Pixel Envy

Written by Nick Heer.

An IP Mapping Glitch Turned a Kansas Farm Into a Digital Hell

Kashmir Hill, Fusion:

[…] for the last 14 years, every time MaxMind’s database has been queried about the location of an IP address in the United States it can’t identify, it has spit out the default location of a spot two hours away from the geographic center of the country. This happens a lot: 5,000 companies rely on MaxMind’s IP mapping information, and in all, there are now over 600 million IP addresses associated with that default coordinate. If any of those IP addresses are used by a scammer, or a computer thief, or a suicidal person contacting a help line, MaxMind’s database places them at the same spot: 38.0000,-97.0000.

Which happens to be in the front yard of Joyce Taylor’s house.

This is a terrifying example of what bad software design and misleading advertising begets. MaxMind markets their IP geolocation software as their “most accurate information about the location of an IP address, pinpointing it to the zip or postal code level”. So I tried it with an off-the-cuff IP address. I figured that, with 600 million of the damn things all being mapped to MaxMind’s default, I stood a pretty good chance of eventually guessing one of those.

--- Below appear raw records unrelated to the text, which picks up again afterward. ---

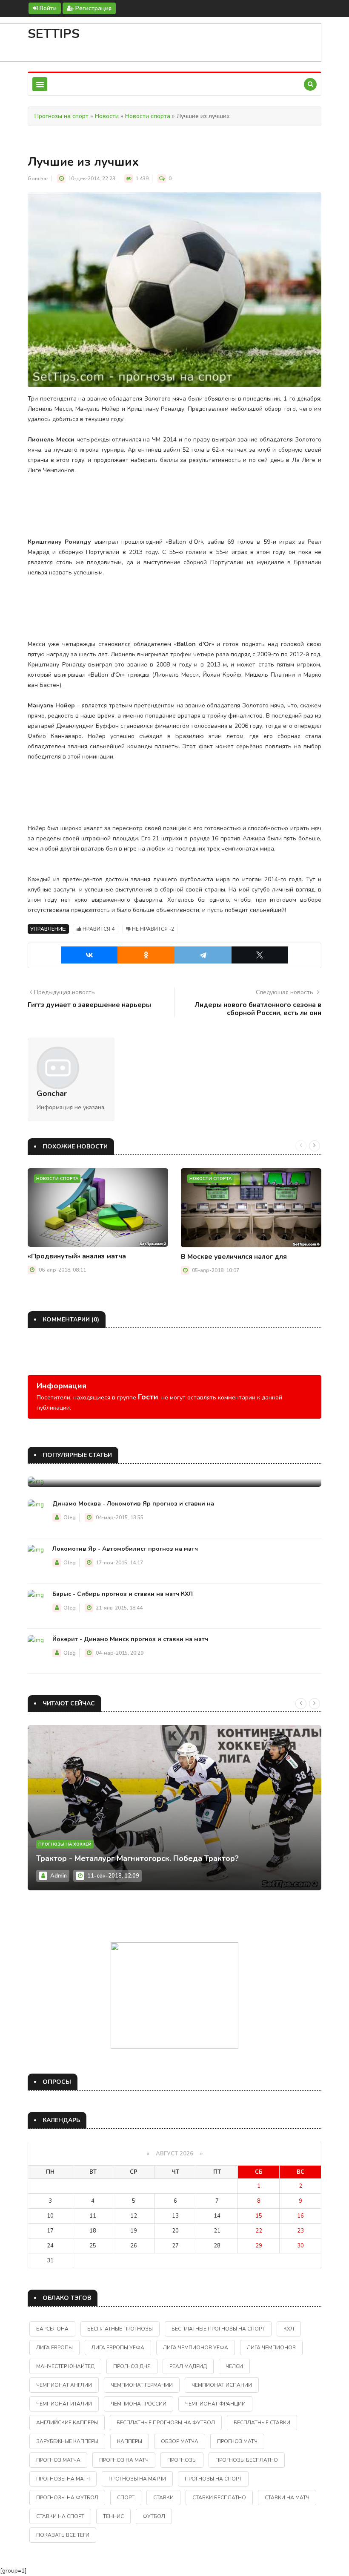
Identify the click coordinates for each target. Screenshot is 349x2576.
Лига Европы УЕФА (118, 2347)
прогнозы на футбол (67, 2497)
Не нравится (152, 929)
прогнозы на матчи (137, 2478)
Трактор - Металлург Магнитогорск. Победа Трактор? (137, 1858)
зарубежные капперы (67, 2441)
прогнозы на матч (63, 2478)
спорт (125, 2497)
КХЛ (288, 2328)
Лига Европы (54, 2347)
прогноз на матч (124, 2460)
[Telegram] (203, 954)
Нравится (97, 929)
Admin (58, 1876)
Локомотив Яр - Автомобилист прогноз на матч (125, 1549)
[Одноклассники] (145, 954)
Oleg (69, 1517)
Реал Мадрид (188, 2366)
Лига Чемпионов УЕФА (195, 2347)
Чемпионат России (138, 2403)
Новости (107, 116)
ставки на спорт (60, 2516)
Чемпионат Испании (222, 2385)
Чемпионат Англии (64, 2385)
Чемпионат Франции (215, 2403)
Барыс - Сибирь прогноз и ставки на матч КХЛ (122, 1594)
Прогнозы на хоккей (65, 1844)
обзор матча (179, 2441)
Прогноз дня (132, 2366)
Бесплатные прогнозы (120, 2328)
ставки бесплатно (219, 2497)
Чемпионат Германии (142, 2385)
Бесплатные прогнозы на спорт (218, 2328)
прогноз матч (237, 2441)
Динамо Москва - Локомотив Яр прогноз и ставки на (133, 1504)
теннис (113, 2516)
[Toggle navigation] (39, 84)
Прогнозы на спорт (61, 116)
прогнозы (182, 2460)
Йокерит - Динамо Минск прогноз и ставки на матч (130, 1639)
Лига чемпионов (271, 2347)
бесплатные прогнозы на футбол (166, 2422)
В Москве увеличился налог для (234, 1256)
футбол (154, 2516)
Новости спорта (147, 116)
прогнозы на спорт (213, 2478)
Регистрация (93, 8)
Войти (47, 8)
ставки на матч (287, 2497)
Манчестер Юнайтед (65, 2366)
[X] (260, 954)
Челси (234, 2366)
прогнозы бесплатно (246, 2460)
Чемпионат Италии (64, 2403)
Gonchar (38, 178)
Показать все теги (62, 2535)
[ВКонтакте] (89, 954)
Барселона (52, 2328)
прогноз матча (58, 2460)
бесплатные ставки (262, 2422)
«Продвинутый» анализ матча (77, 1256)
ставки (163, 2497)
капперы (129, 2441)
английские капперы (67, 2422)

And, on my very first try, I did: an arbitrarily-typed 72.56.122.12 address turns out to be mapped to 38, –97. There is no indication — at least, not within their homepage demo — that this is a randomly-selected default location.

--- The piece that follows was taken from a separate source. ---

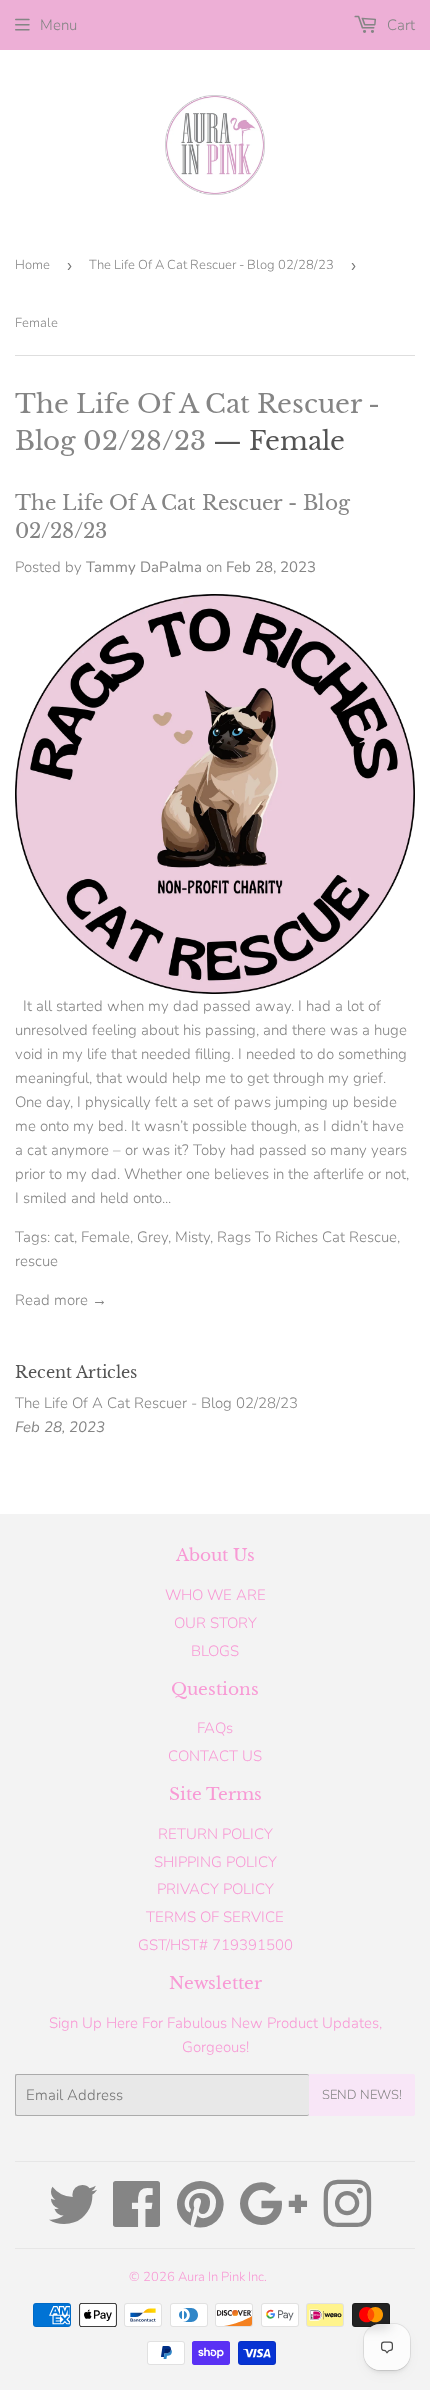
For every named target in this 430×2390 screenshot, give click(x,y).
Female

An intrepid software engineer making a product dependent on IP geolocation might look at the results and MaxMind’s marketing, and reasonably conclude that this is the actual mapped location of that IP address. An interface designer might wish to make the results page of this product a little more helpful to people who can’t locate coordinates in their heads — that’s most people, weirdo — so they might add a map. Their end user will see impressive-looking coordinates and a nice-looking map with a pin marking a specific location. At every stage, there is the impression that this result has been arrived at with a high level of precision. And Joyce Taylor takes the fallout.

Update: 600 million of anything is a hard amount to grasp. To put it in more manageable terms, think of it as approximately one in every seven IP addresses ever issued that are mapped by MaxMind to a single farm in Kansas, or approximately one in every three U.S. IP addresses. Nothing says “pinpoint” like a one-in-three shot of getting the answer completely wrong.